You need to complete the basic commodity trading game that will allow
the players to bid and sell, ignoring the 30-day loan option,
and implement an end-of-game by timeout. For the sake of argument, assume
that all games last exactly 5 minutes, but you are free to choose what you
want to use.
However, you are also free to do more with the game.
Structure
The server would be responsible for signing up players - getting a name,
establishing the starting conditions and setting up communications.
The server handles the accounts of the players
(what they have in commodities and cash) the transmission of
messages between different sub-servers and anything else that
seems to require global oversight.
The client would mostly just process information, display it on the
screen, and get commands from the user to pass to the sub-server.
Extras
Scheduling
The project is going to be submitted in stages.

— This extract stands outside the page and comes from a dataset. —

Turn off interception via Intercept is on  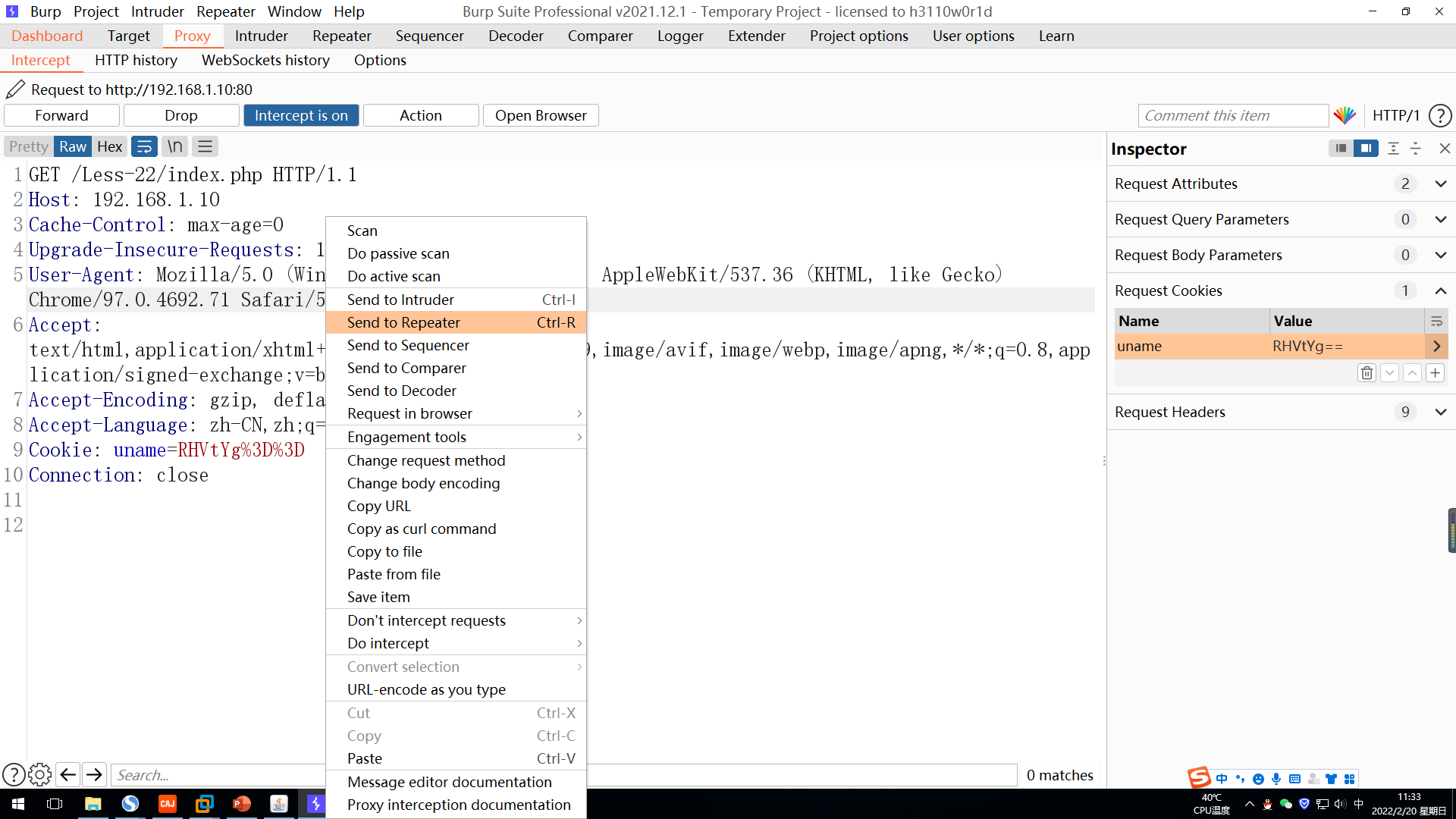coord(301,115)
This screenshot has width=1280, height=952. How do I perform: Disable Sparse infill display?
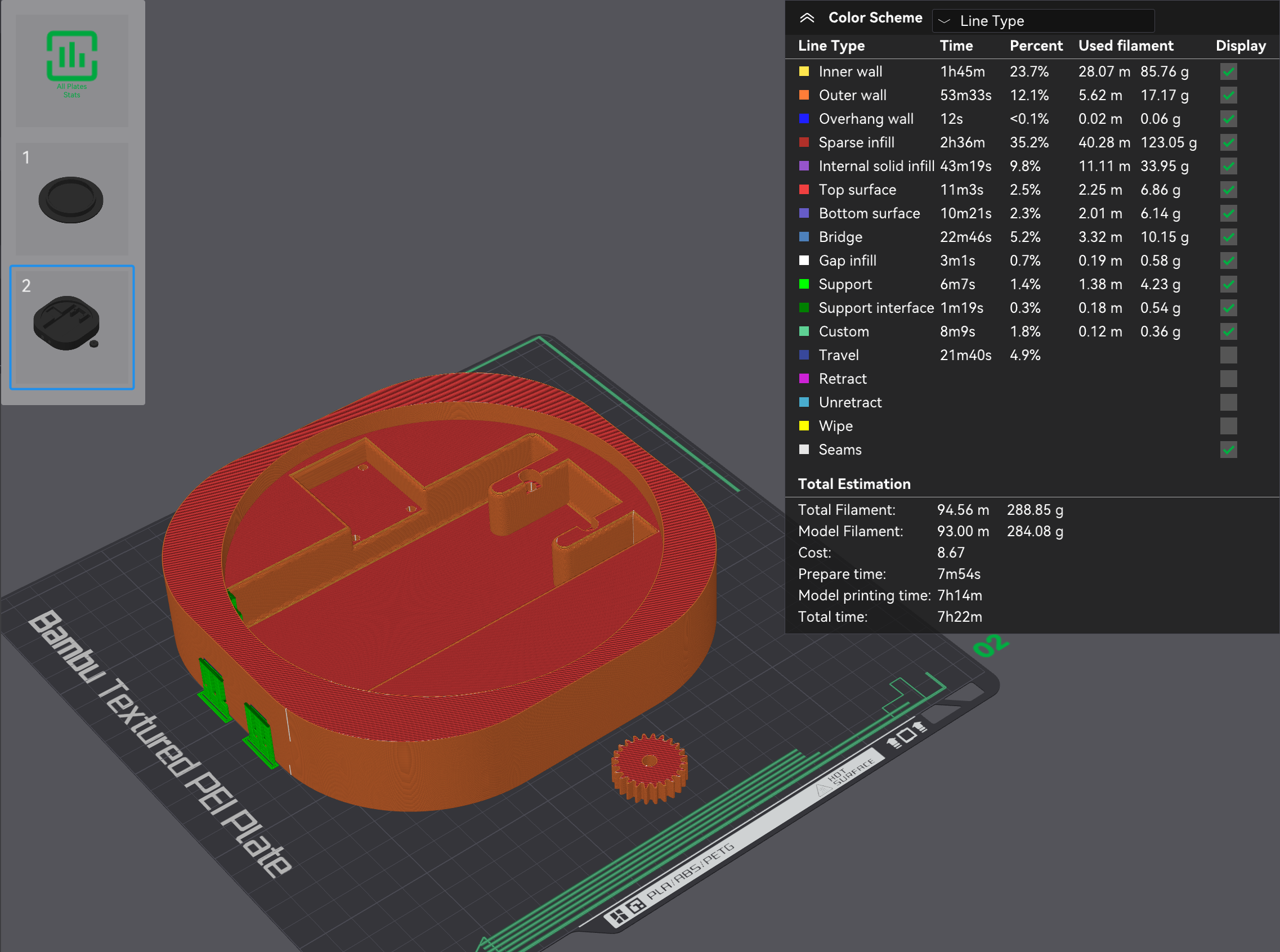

- November 18 - The client and server should be able to connect
and exchange basic info. The server should be able to initialize
a client and exchange information between the server, the sub-servers
and the clients. For now, the clients can be fairly dumb, possibly
sending only a few hard-coded bid or sell transactions.
- December 2 - You should be able to play a rudimentary game with
the client actively involved.
- December 4 - Final project due. Extra points awarded for
adding nifty features up to 20% of the project weight.
If you choose not to finish the project, you will be graded on the basis
of what you turned in for earlier milestones.
Architecture
The server should use TCP (stream sockets) to communicate with the
clients. Each new client must create a child to handle the
communication with that client. The child processes and the parent
server can communicate with any reasonable means, but pipes are probably
the easiest.
The client has to use UDP to broadcast to find a server, but all other
communications will be done with TCP. If you had multiple servers, you
could do fancy things, like multiple markets simultaneously, or you could
choose the game based on some parameter like difficulty or who the other
players are. Multiple servers is not a requirement.
The server and the child servers will have to deal with multiple I/O streams
operating asynchronously - i.e. not scheduled. Use the select function
to manage the sockets and pipes. Instead of using pipes, you can use
sockets for the server-to-sub-server communication, but you should use
Unix sockets rather than internet sockets.
Turn in your source code and the output from the client side showing that
it can initialize and interact minimally with the server side.